What’s in a name? Plenty of pop culture and mythology, particularly when it’s a boy.
In 2016, there were 2,108 babies with the name Maximus. Compare that to just 11 boys with the name in 1999, a year before Russell Crowe hit the screen as the character in the movie “Gladiator.”
Almost any name from Greek and Roman mythology that has been featured in movies or TV shows has become fair game for parents naming newborns, according to trend data from Names.org. And while the trend mostly applies to boys’ names, there is at least one girl in the bunch.
Actress Jessica Lucas played the role of Ariadne in 2014’s “Pompeii.” That same year, the number of girls born with the name almost doubled from the previous year. In 2016, a record high of 387 girls were born with the name which means “very holy.”
Some names anchored in classical mythology -- Lucius, Julius, Ashur, Hector -- have always lurked in the background. They weren’t hugely popular, but you may have come across one or two people with those a names.
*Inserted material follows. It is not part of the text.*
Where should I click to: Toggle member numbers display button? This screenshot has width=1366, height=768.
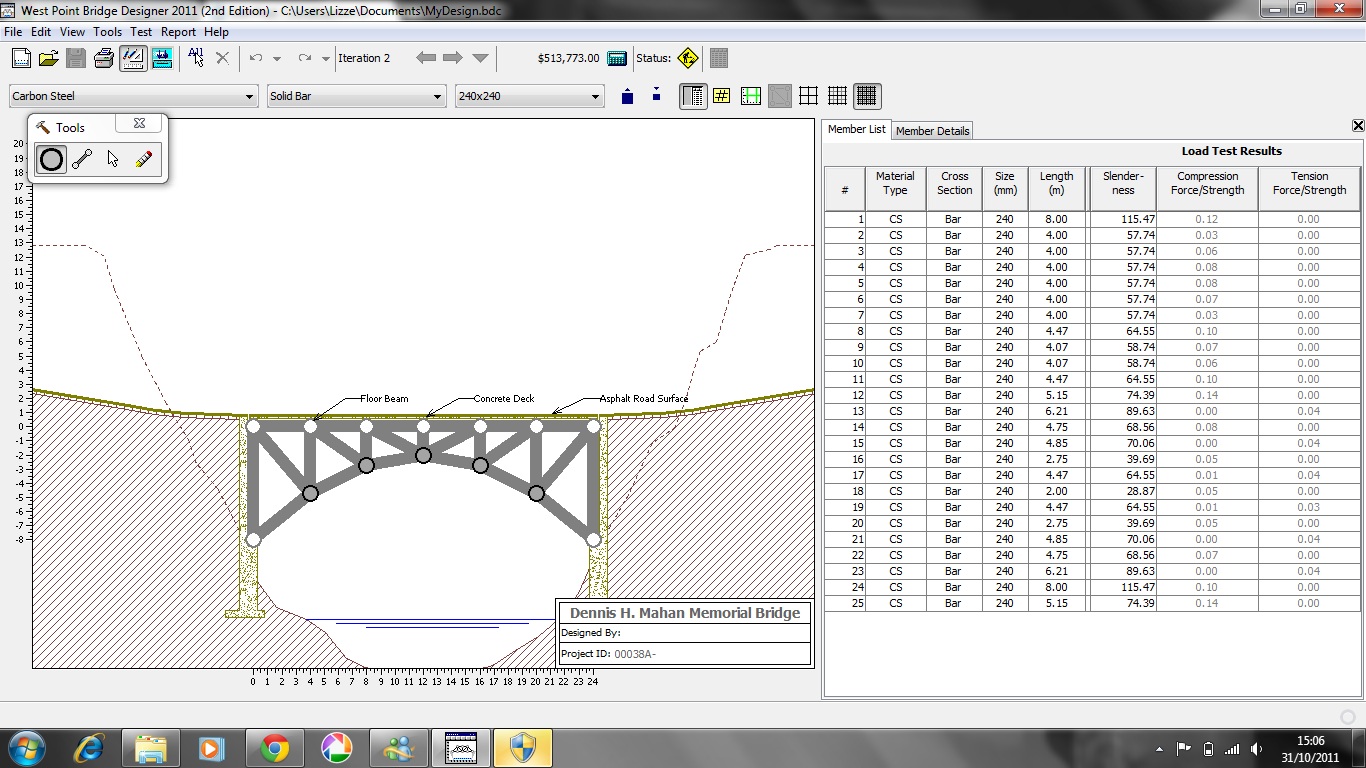coord(721,96)
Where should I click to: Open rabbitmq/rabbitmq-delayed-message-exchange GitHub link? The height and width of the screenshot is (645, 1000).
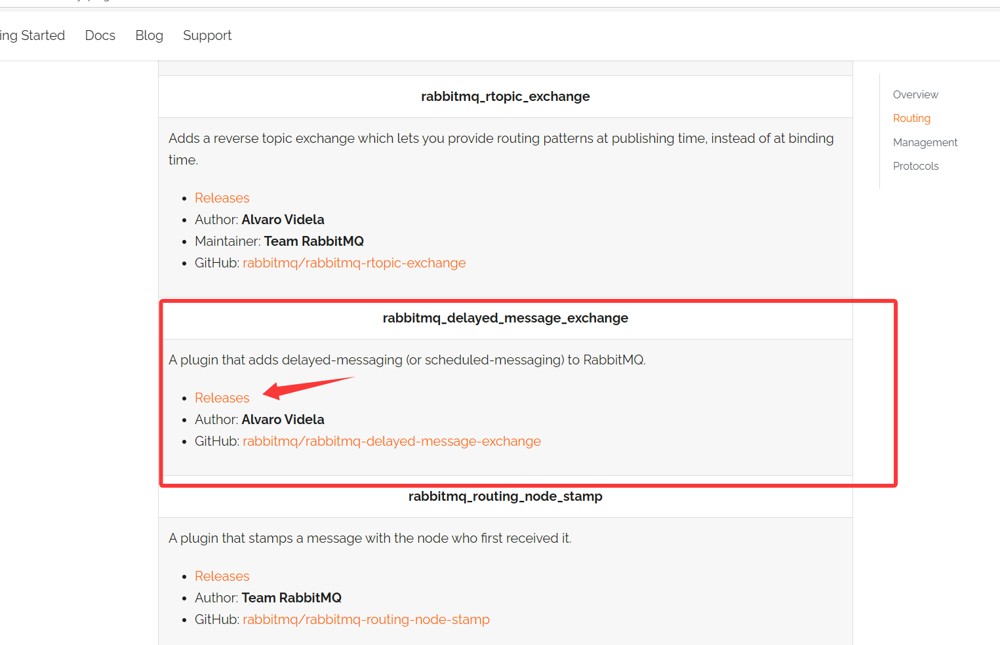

I grew up with a classmate named Julius and one named Lucius and both of them were born in the 1970s, for example. But there are other names that went from practically zero to hundreds after movie releases.
In 2006, the year “The 300” was released, the parents of 19 babies thought Leonidas was a good name for a boy. A decade later, 591 boys were given the Greek name that means “lion like.”
Any mother can understand the impulse to name a baby boy Achilles (Greek for “pain’) after giving birth, but the name comes with a lot of baggage for a baby to carry.
Most Americans agreed until 2004 when Brad Pitt hit the big screen as Achilles in the film “Troy.” Previously, babies born in the U.S. named Achilles hovered in the single digits. Just two years later in 2006, 160 baby boys were born with that name and it has been on the upswing since.
Some parents have taken names based on ancient mythology in a more creative direction using them as inspiration for names that only sound as if they are from the era.
That would include the 13,000 boys across the country who have been given the name Demarcus, a name that Names.org classifies as purely American.